S’il vit en communion habituelle avec Jésus dont il est le disciple, Charles de Foucauld se sait aussi entouré par la grande famille des saints. Ainsi s’adresse-t-il à Dieu, à la veille de la Toussaint : « Toute la terre aura demain, et à ce soir les yeux fixés sur le ciel : elle regardera le trône où resplendit le Père du Fils de l’homme, de l’Agneau, de l’Époux, et autour de Lui, des millions d’anges, de saints et de saintes… elle se réjouira de cette gloire. […] Mais il faut que pour arriver où sont les saints, elle prenne le chemin qu’ils ont suivi. »
Charles de Foucauld nous enseigne aussi que les saints sont non seulement des exemples, des intercesseurs, mais encore des maîtres. Loin de vivre dans une relation hermétique avec Jésus, Charles de Foucauld est lui-même transformé par sa prière, au point d’ouvrir son cœur et de reconnaître en tout homme un frère à aimer, ce qui le conduit à se reconnaître comme « Frère universel ».
Tout récemment et en vue de la canonisation du bienheureux Charles de Foucauld, Pierre Sourisseau, auteur en 2016 d’une magnifique biographie de Charles de Foucauld, vient de publier Les lumières d’un phare.
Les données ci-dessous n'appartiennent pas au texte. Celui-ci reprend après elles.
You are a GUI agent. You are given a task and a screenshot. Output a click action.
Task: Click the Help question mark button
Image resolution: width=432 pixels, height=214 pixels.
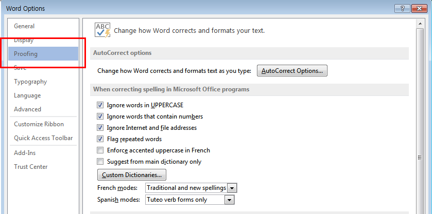(402, 8)
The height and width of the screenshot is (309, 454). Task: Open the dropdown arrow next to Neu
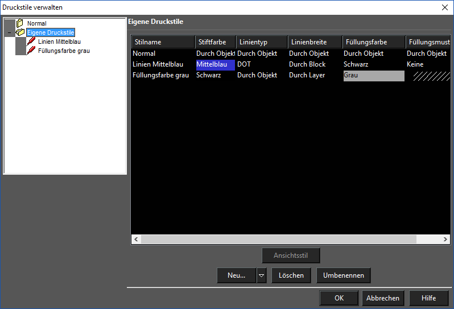pos(261,275)
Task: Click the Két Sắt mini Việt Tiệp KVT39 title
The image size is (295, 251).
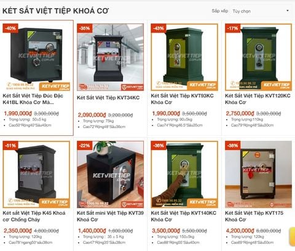Action: [110, 216]
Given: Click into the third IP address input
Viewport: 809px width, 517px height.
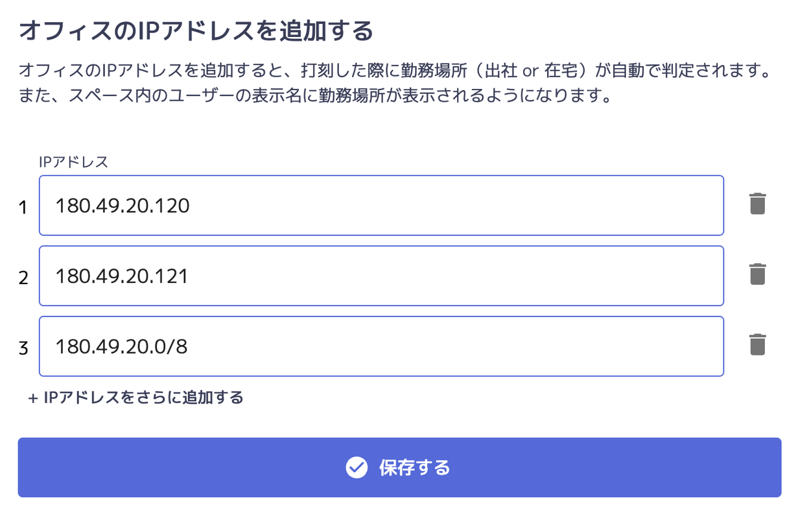Looking at the screenshot, I should pos(381,346).
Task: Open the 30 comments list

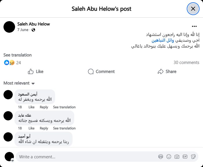Action: pyautogui.click(x=186, y=63)
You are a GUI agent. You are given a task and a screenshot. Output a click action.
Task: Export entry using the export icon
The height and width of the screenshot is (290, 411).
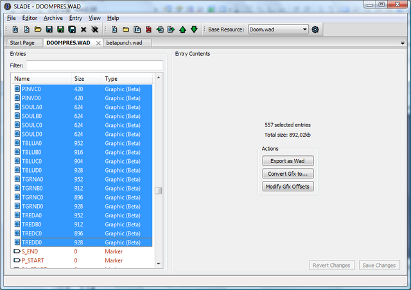(x=171, y=30)
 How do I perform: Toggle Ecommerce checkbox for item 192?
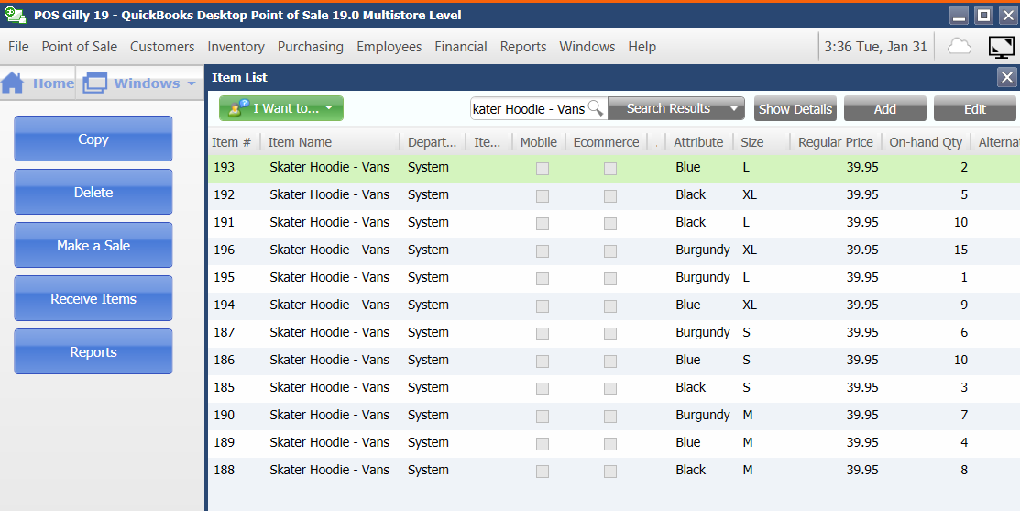click(x=610, y=196)
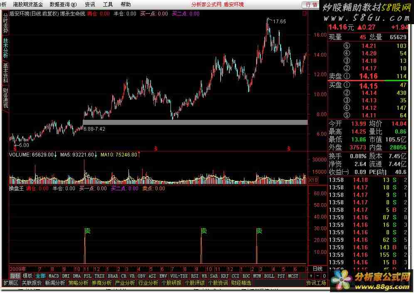This screenshot has width=414, height=293.
Task: Switch to the BOLL indicator
Action: pos(269,276)
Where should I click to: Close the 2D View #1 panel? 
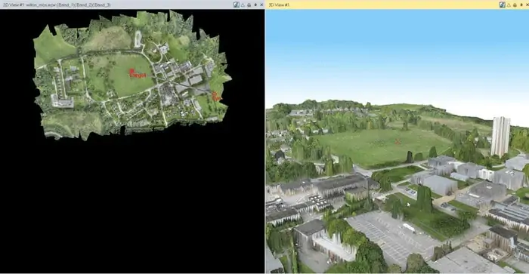pos(261,5)
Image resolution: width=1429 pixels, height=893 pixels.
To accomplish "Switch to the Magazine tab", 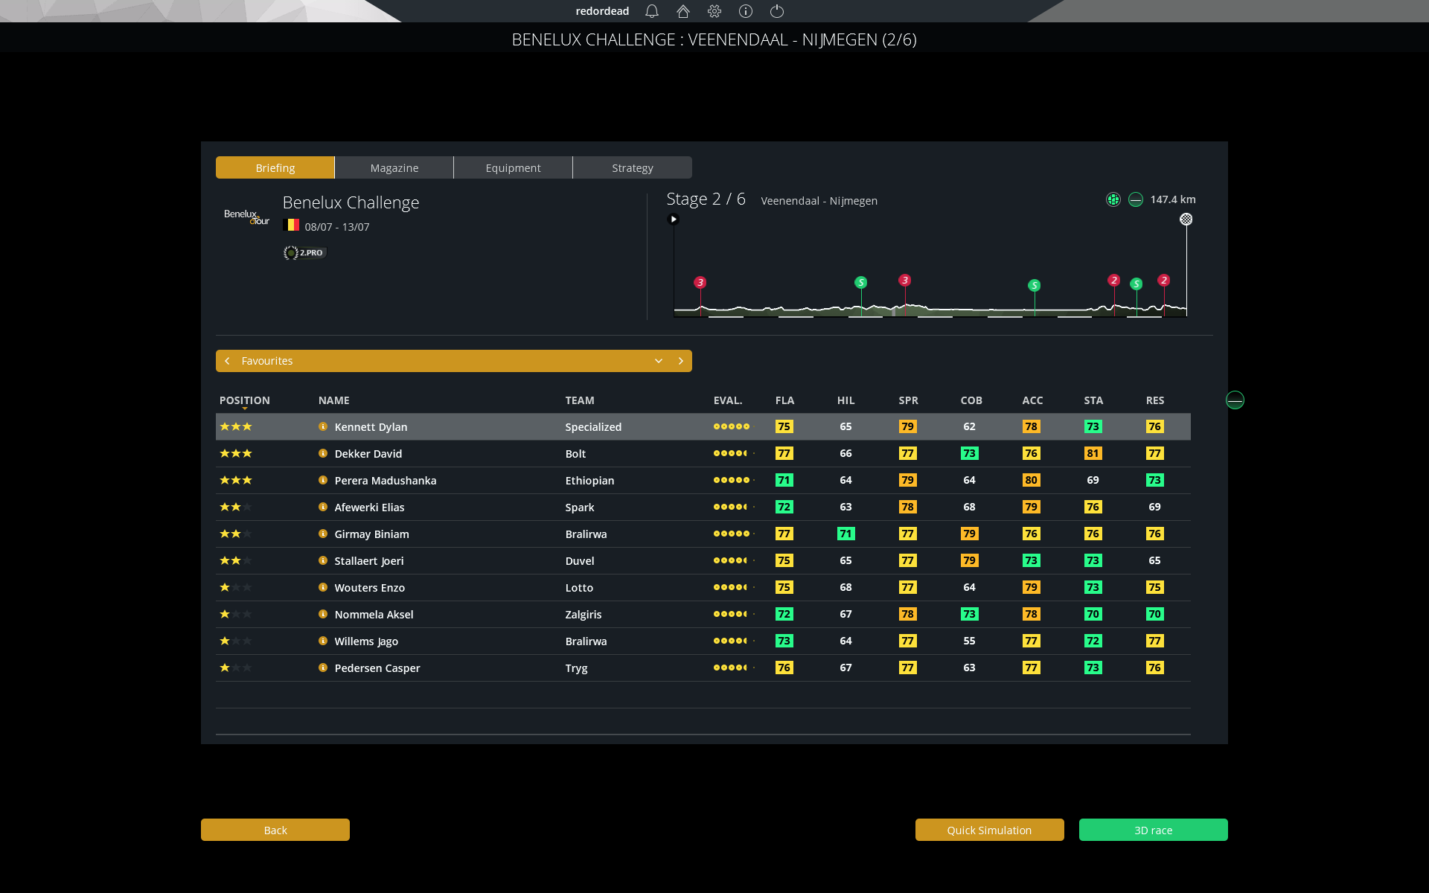I will (x=394, y=168).
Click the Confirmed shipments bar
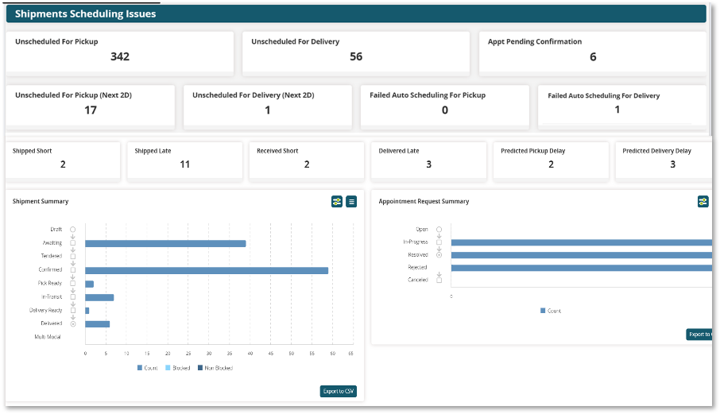 click(x=207, y=270)
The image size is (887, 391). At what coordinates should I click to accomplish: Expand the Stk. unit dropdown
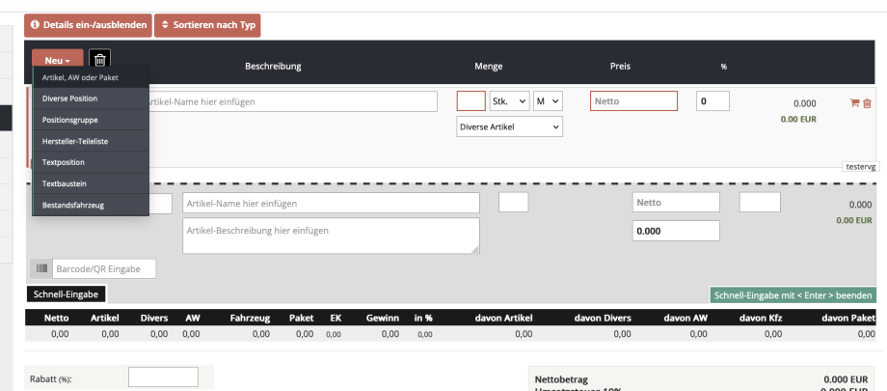point(509,101)
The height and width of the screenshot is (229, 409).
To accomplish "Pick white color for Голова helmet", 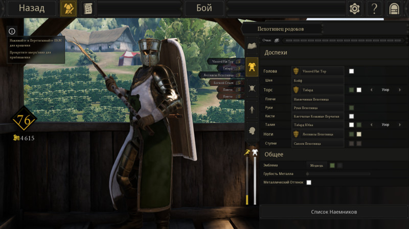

Charles de Foucauld, aux Éditions Salvator. En voici la conclusion : « “Il fait de la religion un amour”, avait écrit l’abbé Huvelin […]. Jusqu’au terme de sa vie, il sera dans la lumière de la “seule chose nécessaire : aimer Jésus !” Le message de ce “phare”, le suprême “conseil” qu’il laisse, ne serait-il pas de “faire de la religion un amour” ? »
Mgr Bernard Ardura
Mgr Bernard Ardura, président du Comité Pontifical des Sciences Historiques, a été postulateur de la cause de canonisation de Charles de Foucauld.
Signalons pour ceux qui souhaitent découvrir Charles de Foucauld l’excellente biographie de Pierre Sourisseau, Charles de Foucauld, 1858-1916, Salvator, 2016, 720 pages, 30 €.